**INSTRUCTIONS TO FOLLOW**: Scan the data below and report how many lines include the word "target". Nothing else is wanted.
SUPPLIED MATERIAL START
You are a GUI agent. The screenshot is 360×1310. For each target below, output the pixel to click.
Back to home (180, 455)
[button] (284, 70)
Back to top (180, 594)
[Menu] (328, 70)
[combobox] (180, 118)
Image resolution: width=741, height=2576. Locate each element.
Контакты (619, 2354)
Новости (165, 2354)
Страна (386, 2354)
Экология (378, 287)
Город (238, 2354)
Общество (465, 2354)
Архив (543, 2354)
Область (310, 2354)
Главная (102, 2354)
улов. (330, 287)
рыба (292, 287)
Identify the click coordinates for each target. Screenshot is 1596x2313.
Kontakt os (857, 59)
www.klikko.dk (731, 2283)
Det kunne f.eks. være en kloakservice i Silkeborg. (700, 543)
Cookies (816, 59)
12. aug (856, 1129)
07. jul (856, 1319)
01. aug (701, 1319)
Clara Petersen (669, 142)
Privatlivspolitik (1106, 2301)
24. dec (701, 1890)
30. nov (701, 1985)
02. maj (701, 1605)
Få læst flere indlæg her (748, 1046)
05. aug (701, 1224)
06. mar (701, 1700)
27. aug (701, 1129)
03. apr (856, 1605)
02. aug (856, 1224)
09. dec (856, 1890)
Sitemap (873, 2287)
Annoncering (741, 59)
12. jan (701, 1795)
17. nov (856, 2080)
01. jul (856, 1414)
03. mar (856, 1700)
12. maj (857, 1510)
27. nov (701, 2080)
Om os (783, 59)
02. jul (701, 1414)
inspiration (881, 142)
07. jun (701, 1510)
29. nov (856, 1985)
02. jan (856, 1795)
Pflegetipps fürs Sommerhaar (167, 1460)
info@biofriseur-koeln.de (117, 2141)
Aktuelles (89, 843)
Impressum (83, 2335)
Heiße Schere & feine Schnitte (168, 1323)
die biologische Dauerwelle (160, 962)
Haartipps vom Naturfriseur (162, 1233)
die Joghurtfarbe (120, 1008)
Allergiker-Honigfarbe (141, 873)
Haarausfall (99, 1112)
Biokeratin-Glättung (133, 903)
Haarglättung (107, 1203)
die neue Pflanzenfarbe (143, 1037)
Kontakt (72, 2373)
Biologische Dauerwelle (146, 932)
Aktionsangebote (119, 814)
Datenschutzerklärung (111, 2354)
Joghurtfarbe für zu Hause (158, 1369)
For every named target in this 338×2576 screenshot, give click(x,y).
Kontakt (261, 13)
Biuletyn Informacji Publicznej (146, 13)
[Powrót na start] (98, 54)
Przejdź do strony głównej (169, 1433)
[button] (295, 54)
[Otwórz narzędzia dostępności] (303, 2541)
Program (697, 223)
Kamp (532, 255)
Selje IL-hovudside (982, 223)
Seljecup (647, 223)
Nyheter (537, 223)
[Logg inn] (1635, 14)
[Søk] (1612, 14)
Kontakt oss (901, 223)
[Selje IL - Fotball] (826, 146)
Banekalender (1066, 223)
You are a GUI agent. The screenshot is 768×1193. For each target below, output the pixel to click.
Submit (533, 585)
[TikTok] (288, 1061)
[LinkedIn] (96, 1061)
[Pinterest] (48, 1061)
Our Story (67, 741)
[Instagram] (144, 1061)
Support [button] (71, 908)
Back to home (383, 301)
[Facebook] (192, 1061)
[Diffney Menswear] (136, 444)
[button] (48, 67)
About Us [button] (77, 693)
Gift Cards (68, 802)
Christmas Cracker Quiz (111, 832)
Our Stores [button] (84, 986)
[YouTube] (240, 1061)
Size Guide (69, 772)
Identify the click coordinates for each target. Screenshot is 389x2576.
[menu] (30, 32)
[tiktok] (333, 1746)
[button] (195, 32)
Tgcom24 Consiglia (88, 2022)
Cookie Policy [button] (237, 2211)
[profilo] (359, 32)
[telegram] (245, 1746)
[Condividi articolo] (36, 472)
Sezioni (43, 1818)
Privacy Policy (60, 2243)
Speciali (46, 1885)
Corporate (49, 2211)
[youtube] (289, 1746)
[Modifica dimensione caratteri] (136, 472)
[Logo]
SUPPLIED MATERIAL END
**ANSWER SECTION**: 5